TEKS HALAMAN |

Jumat, 23 Januari 2009

ingin jadi Kupu-Kupu

Aku ingin jadi kupu-kupu.
Bisa TERBANG.
TERBANG kemana saja yang aku suka.
TERBANG bersama orang yang aku sayangi.
Ke sebuah tempat yang hanya aku dan dia saja.
Aku ingin jadi kupu-kupu.
Karena aku menyukai kebebasan.
BEBAS menjadi aku.
BEBAS berimajinasi.
BEBAS mencintai siapa saja.
BEBAS kemana saja aku mau.
Aku ingin jadi kupu-kupu.
Karena aku menyukai INDAH.
INDAH dalam bentuk maupun maknanya.
INDAH dalam mengartikan rasa.
INDAH dalam kerinduan akan cinta.
INDAH yang nyata maupun hanya dalam mimpi.
Aku ingin jadi kupu-kupu,
boleh ya Tuhan?

Selasa, 20 Januari 2009

Diary Emak Ayam 2 : Sodomi Massal

Sebutlah hari yang kemarin saya lalui sebagai: Hari Sodomi Massal.
Hahaha.
Apa iya?

Tapi, memang begitulah yang terjadi.
Entah ada apa dengan Valiant si Om Bandot dan Christian bin Bullier, pasangan Kulkas Dua Pintu—julukan Muti (Bukune) untuk pria-pria berbadan besar ini—hari itu. Mereka tampak begitu liar dan tak terkendali. Mirip monyet kalo lagi horny. Atau mungkin, mereka merasa superior dari sisi fisik sehingga tindakan bully mereka pun semakin merajalela. Menindas yang kecil, melibas yang mungil.

Seharusnya, saya sudah bisa mencium gelagat ini sejak seminggu yang lalu. Tepat hari pertama saya memungut Val sebagai Anak Ayam kesembilan. Atau, sebutlah, saya sudah tertipu dengan wajahnya yang se-chubby bayi raksasa, padahal sungguh dia sepahit empedu. (hallah….)

DESKRIPSI TUGAS | Tampilkan kembali bagian teks halaman mulai dari "BEBAS kemana saja" sampai dengan "boleh ya Tuhan?", tanpa mengubah satu kata pun. Gunakan hanya teks halaman sebagai sumber.

CATATAN YANG DISEDIAKAN |
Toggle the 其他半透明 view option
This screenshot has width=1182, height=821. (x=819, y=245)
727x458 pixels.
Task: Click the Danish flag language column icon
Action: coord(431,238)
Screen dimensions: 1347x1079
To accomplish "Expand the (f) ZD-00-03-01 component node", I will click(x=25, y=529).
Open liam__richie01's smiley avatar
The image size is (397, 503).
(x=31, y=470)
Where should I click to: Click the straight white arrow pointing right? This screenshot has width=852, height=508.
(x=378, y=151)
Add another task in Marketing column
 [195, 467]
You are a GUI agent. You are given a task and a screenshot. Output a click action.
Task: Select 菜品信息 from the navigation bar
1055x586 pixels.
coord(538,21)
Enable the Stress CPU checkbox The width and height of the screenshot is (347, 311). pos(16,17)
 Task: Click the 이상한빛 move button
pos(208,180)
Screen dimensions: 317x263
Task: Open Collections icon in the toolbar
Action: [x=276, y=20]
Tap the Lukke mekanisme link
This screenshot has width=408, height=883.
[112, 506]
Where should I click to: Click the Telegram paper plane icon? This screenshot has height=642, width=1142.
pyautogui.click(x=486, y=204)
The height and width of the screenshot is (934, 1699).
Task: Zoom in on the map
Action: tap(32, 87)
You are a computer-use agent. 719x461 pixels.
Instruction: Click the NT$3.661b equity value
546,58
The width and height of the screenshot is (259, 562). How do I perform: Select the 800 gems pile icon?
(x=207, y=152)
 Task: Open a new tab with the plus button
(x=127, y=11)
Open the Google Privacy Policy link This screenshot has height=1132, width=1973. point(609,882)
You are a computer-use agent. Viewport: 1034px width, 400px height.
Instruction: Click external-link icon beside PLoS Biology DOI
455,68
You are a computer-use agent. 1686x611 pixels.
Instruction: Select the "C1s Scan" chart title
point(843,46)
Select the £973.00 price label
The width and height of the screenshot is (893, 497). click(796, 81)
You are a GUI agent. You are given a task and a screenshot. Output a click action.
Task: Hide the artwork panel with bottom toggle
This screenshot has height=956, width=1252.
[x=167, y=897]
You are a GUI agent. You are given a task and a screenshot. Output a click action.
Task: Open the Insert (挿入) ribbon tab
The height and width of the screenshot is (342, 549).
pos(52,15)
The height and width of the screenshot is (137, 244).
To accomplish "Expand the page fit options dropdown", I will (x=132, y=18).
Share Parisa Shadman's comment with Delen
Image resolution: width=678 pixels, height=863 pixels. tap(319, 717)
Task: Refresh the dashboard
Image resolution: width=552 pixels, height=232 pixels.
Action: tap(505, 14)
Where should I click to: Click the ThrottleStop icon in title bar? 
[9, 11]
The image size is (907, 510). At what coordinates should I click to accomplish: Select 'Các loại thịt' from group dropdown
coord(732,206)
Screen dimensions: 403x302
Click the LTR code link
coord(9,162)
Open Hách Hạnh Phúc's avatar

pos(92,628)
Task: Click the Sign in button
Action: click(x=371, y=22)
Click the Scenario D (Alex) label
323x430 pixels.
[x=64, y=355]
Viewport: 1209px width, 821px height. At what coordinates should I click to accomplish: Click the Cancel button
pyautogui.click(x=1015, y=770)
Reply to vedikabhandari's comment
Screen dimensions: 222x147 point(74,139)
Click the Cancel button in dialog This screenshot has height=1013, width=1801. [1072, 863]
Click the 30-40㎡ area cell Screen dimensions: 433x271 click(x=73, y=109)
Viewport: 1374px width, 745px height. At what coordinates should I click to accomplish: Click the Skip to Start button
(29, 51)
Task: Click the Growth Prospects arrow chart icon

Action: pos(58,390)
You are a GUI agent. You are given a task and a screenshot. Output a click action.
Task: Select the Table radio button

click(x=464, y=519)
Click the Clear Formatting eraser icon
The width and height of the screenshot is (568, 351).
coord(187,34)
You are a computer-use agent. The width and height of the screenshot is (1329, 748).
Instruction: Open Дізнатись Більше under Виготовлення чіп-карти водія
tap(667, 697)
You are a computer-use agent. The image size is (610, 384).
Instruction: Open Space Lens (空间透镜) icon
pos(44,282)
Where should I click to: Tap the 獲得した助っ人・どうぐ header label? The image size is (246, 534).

PENYELESAIAN SOAL |
BEBAS kemana saja aku mau.
Aku ingin jadi kupu-kupu.
Karena aku menyukai INDAH.
INDAH dalam bentuk maupun maknanya.
INDAH dalam mengartikan rasa.
INDAH dalam kerinduan akan cinta.
INDAH yang nyata maupun hanya dalam mimpi.
Aku ingin jadi kupu-kupu,
boleh ya Tuhan?